Similarly, many institutions in the lower 48 exhibit the plains bison–the more common of the two subspecies of American bison. We hope that conservation education initiatives targeted at the plains bison serve to engage patrons and raise awareness of the wood bison–the northern subspecies we are preparing to reintroduce into wild lands of the US (Interior Alaska). Wood bison have been absent from Alaska since their extirpation here in the state over a century ago.
Case Study: Iberian Lynx
When it comes to obscure megafauna—many are classified as critically endangered. In some, but not all instances there is little available information about the biology of the species in the wild and certainly less may be known about their management in captivity.
I thought I would take a moment to introduce the lynx as an example. These medium-sized felids include the common and fairly wide ranging bobcat and the critically endangered Iberian lynx.
In total there are four extant or living species of lynx and three subspecies of Canadian lynx– the species found throughout Alaska and Canada and northern parts of the contiguous lower 48.
The bobcat and the Canadian lynx are the smallest of the lynx species and sometimes confused for one and other in areas where they overlap in range.
The Eurasian lynx—the largest of these wildcats—like the Canada lynx typically inhabits forested regions of northern latitudes. Eurasian or European lynxes are also known as the Northern lynx, but they can be found throughout parts of South Asia.
The bobcat does not occur in Alaska, but all 12 of the bobcat subspecies can be found in southern Canada, most of the lower 48 and Mexico. Unlike the Canadian or Eurasian lynx the bobcat is not nearly as dependent on forested habitat to survive. The bobcat can be found in deserts, wetlands, and areas diverse in topography and elevation. Like the Canadian lynx which co-evolved with its main prey base—the snowshoe hare—the bobcat is highly dependent on the cyclical availability of its prey (i.e., rabbits and hare).
The Iberian lynx is not only the most endangered species of lynx, it is the most endangered cat in the world and the only large carnivore endemic to Europe. Native to the Iberian Peninsula in Southern Europe, the Iberian lynx overlaps in range with the Eurasian lynx and was once classified as a subspecies of the Eurasian species.
There are less than a handful of Iberian lynx in zoos in Europe, but a successful breeding program exists for a consortium of breeding centers in Spain and the vicinity.
The Canadian lynx is more adept at walking on snow than the typically smaller bobcat.
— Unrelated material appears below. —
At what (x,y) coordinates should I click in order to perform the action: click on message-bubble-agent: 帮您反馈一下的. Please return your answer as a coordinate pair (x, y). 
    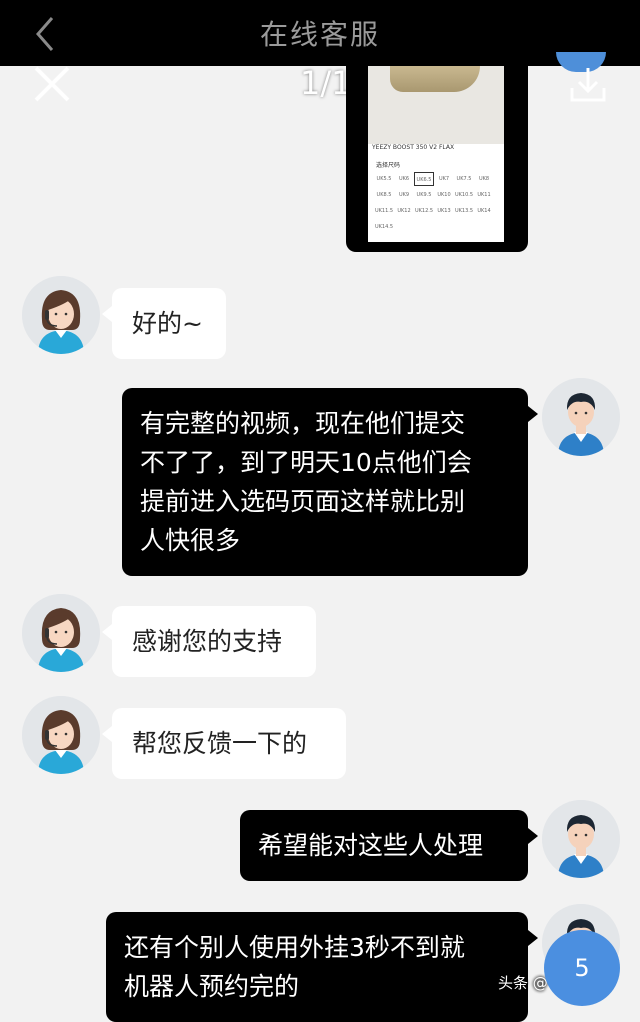
    Looking at the image, I should click on (229, 744).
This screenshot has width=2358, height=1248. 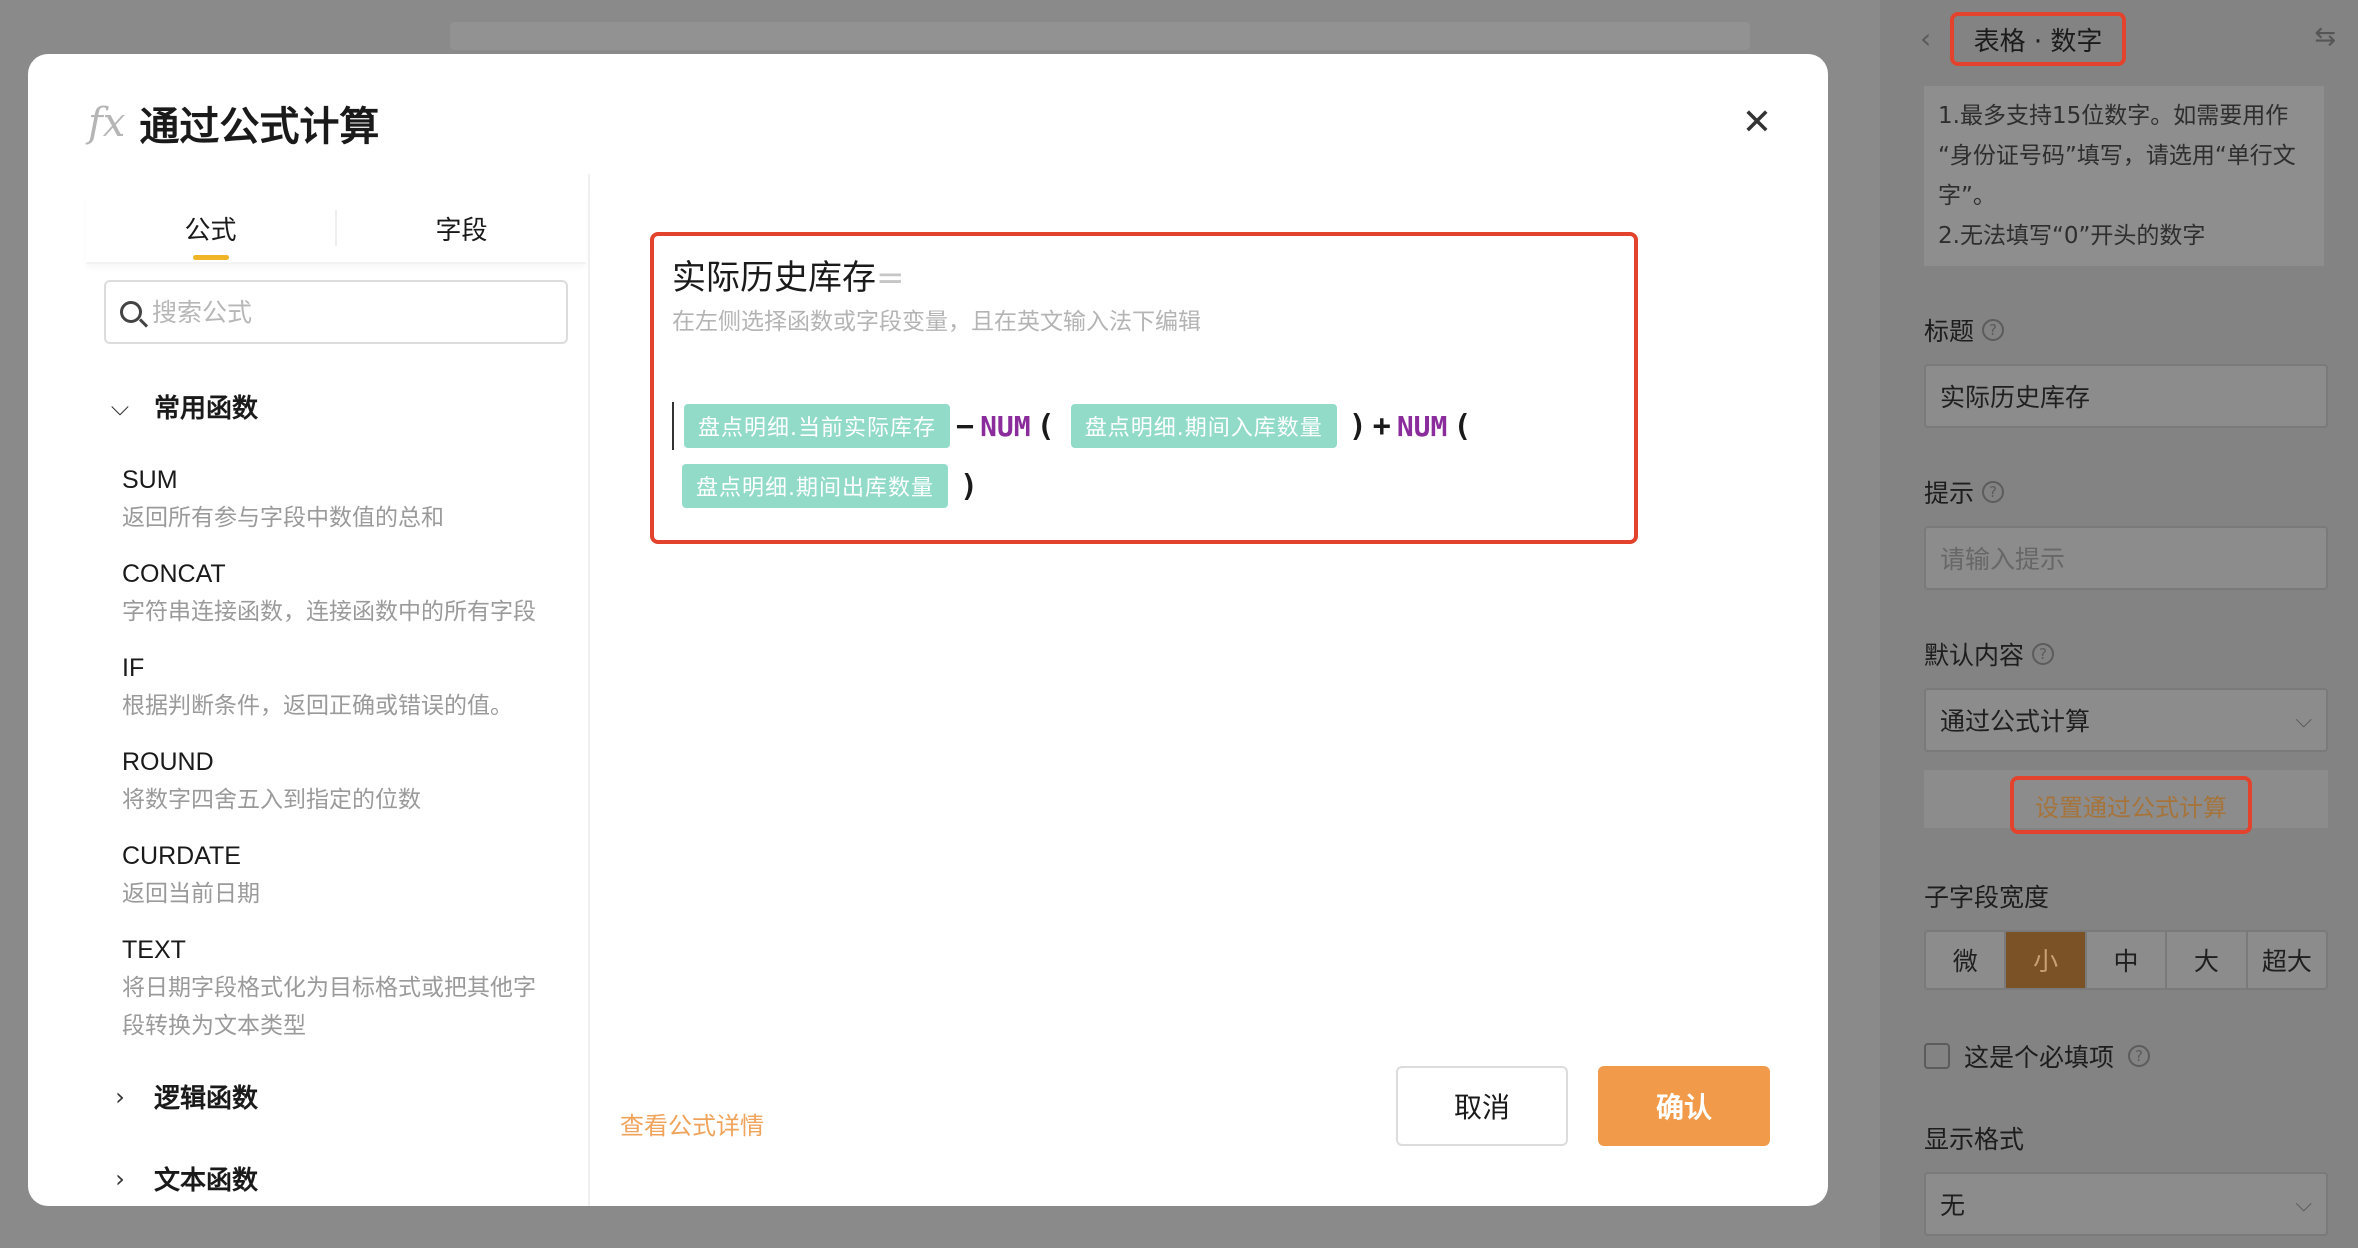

It has to be well adapted to chasing prey over snow whether in forested habitat or on open tundra. The largest subspecies of bobcat may outsize the lynx, but lynx are still formidable predators—typically reaching twice the size of a house cat and capable of taking down caribou calves.
As common as we think the Canada lynx is up here in Alaska, I can’t think of many who have seen one. Our Director of Operations, Tom Yeager, mentioned that he has lived here for 38 years and has never seen one. Can you imagine how many people have seen an Iberian lynx in the wild or in captivity. There may be less than 150 left in the wild.
The Canadian lynx and the bobcat and even the Eurasian (Northern) lynx are fairly common in zoological facilities. They all are great candidates to serve as surrogate ambassador species for the Iberian lynx. Hopefully, more exhibits featuring the more common lynx species will draw attention to the plight of their close relative–perhaps the felid species nearest extinction.
We hope that when you come to visit our Canadian lynx at the AWCC that you keep in mind that although Canadian lynx have been successfully reintroduced to places like Colorado, and continue to thrive in Alaska, their close cousins in Europe are on the verge of extinction. We will do our best to remind you.